— Start of MATERIAL —

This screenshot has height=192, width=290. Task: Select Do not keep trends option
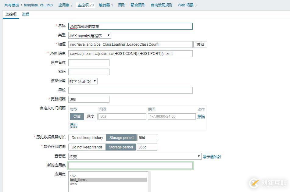(x=86, y=147)
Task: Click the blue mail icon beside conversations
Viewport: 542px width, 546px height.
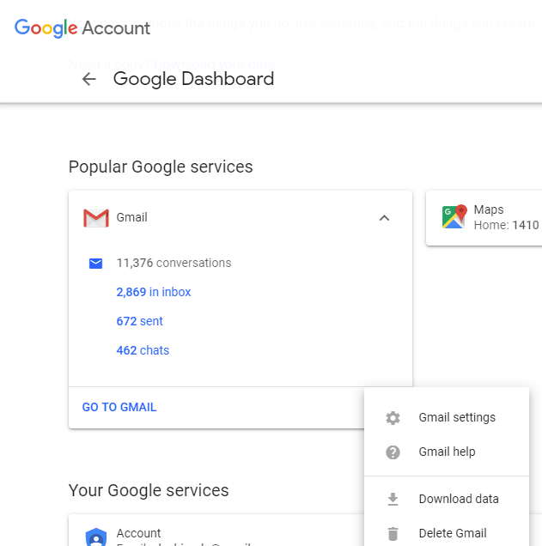Action: coord(96,264)
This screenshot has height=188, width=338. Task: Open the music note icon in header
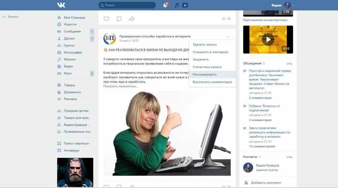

— End of MATERIAL —

Pull out the rows above from the line with "Task: Click the" through the end of the rows, both ends included, and reproduce those lines exactly. Leave the pictures out of your answer.

▶ **THE OUTPUT**:
Task: Click the blue mail icon beside conversations
Viewport: 542px width, 546px height.
Action: coord(96,264)
This screenshot has height=188, width=338. Task: Open the music note icon in header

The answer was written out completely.